If it’s true that every cloud has a silver lining, is it possible that virus-related disruptions in divorce filings and court proceedings could possibly buy seemingly incompatible couples more time to work out their differences and save their marriages?
I think so.
Since the virulent pathogen began wreaking havoc in mid-March, courts and local municipalities that process divorce have been upended. From canceled hearings to shuttered county courthouses, it’s become a lot more difficult for couples to untangle or sever the proverbial marital knot.
With minor exceptions, I believe this is a very good thing.
Divorce is a devastating solution and should always be the last option on a long list of potential remedies to domestic strife. It was the late writer Pat Conroy who famously noted, “Each divorce is the death of a small civilization.” He was right.
Reports abound each year detailing the average cost of divorce (over $15,000), but the financial impact isn’t the half of it, and by a lot.
Divorce threatens the stability of life and is a leading cause of poverty. It produces depression, and hostility harms self-acceptance, personal growth and relations with others.
People often view divorce as a way to end the fighting, but the problems usually don’t go away after divorce.
Most couples who consider divorce think that being freed from their marital bonds will make them happier. Sociologists, however, have found that the majority of persons in unhappy marriages who are able to avoid divorce reported themselves “very happy” only a few years later. Those who went through with a divorce, on the other hand, were just as unhappy as they were before. Many of them regretted their decision.
It would be impossible to overstate the impact divorce has on children.

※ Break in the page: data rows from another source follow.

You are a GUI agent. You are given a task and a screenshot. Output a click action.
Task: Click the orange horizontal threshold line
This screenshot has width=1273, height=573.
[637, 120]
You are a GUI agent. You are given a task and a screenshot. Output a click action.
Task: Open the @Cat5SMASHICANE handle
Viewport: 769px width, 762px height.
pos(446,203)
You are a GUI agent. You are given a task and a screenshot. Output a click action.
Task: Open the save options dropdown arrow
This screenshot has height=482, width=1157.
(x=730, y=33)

Yes, kids are resilient, but make no mistake – it takes a heavy mental and emotional toll on them with their family, often causing their sense of security to break apart.
In study after study, boys and girls whose parents divorce report increased feelings of insecurity, fear and loss of confidence. Kids often find themselves caught in the middle, pressured to take sides but instinctively feeling like they should not.

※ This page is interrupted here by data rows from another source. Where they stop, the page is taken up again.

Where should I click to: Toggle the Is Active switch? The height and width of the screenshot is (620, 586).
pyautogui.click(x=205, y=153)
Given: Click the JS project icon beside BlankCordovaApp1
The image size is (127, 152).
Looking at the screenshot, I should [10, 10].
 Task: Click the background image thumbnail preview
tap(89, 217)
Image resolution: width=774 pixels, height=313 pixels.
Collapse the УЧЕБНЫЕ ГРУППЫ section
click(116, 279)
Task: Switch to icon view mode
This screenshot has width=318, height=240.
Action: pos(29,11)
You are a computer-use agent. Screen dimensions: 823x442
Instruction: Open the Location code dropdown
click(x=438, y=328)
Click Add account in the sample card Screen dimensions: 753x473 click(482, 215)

My own father abandoned and divorced my mother when I was 5. There were so many times when I wished I could have enjoyed the company of two parents in the home. On “Father-Son Night” for a high school football game, I remember looking around longingly at the relationships every other guy on the team enjoyed. The years have passed, but the scars remain.
Lately, I’ve wondered how my childhood may have been different if a national pandemic somehow slowed my parents’ march to divorce court.
“Cooling off” periods before divorce is finalized vary from state to state, ranging from only a matter of days in Idaho to 6 months in California. New Jersey, New Mexico, Nevada, New Hampshire, Georgia and Montana have no waiting period at all.
For the last 30-plus years, I have committed my professional life to an organization that helps couples improve their marriages through our many programs – including our daily radio broadcast and marriage retreat centers in Branson, Mo., Grand Rapids, Mi., and Rome, Ga. We provide assistance that helps save troubled unions from dissolution and pull emotionally fragile people back from the relational brink. What goes on there is often nothing short of miraculous. Couples show up ready to sign divorce papers and leave with tools toward reconciliation.
The “Great Pause” in America these last few months has forced many to reevaluate their priorities. More and more people are recognizing that what matters most are their relationships, especially that special bond between husband and wife.
So much hinges in life on the health of our marriages. Time and experience has shown me that however dark and dire the situation, hope and healing is often possible for marriages in distress even if you feel like all is lost.